(A block of data)

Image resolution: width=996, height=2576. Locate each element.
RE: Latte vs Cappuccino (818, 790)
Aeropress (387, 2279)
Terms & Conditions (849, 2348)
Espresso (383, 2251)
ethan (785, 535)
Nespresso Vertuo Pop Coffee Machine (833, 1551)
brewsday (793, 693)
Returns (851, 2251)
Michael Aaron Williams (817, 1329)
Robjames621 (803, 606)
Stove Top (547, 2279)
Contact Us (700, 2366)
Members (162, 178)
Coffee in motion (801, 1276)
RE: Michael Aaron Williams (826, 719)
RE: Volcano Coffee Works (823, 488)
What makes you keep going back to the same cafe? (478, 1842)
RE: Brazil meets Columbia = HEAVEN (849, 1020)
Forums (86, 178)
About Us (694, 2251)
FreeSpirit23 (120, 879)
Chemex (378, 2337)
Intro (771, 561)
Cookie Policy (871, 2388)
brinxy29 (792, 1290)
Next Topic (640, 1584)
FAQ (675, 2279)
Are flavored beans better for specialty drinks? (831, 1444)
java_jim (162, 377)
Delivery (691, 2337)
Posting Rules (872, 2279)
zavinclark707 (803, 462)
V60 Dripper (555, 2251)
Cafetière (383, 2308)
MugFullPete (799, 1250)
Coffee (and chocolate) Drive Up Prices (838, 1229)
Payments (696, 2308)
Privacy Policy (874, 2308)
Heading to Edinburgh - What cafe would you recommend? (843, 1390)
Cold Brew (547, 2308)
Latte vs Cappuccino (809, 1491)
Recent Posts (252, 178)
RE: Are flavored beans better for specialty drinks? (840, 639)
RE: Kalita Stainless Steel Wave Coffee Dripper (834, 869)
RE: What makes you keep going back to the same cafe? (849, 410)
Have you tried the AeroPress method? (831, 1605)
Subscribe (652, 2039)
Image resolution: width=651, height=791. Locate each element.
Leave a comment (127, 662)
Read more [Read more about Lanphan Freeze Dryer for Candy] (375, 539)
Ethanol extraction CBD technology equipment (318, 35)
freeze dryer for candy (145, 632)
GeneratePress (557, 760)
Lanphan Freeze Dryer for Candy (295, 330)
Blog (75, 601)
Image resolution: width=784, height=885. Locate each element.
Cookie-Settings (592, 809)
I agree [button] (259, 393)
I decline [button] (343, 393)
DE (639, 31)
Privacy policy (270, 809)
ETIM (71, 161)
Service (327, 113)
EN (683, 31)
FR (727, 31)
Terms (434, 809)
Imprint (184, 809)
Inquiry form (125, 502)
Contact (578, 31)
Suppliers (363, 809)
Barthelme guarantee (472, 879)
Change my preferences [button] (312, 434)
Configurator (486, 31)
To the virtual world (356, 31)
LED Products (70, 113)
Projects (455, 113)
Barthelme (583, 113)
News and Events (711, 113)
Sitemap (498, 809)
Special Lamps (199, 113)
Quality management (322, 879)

* _DIRECTIONS FOR THIS TASK_
Write out the lines of the material as a numbered list, leaving out any blank lines, from the line containing "cafe? (478, 1842)" through the line containing "brinxy29 (792, 1290)", both included.

* _RESPONSE FOR THIS EXERCISE_
1. What makes you keep going back to the same cafe? (478, 1842)
2. RE: Brazil meets Columbia = HEAVEN (849, 1020)
3. Forums (86, 178)
4. About Us (694, 2251)
5. FreeSpirit23 (120, 879)
6. Chemex (378, 2337)
7. Intro (771, 561)
8. Cookie Policy (871, 2388)
9. brinxy29 (792, 1290)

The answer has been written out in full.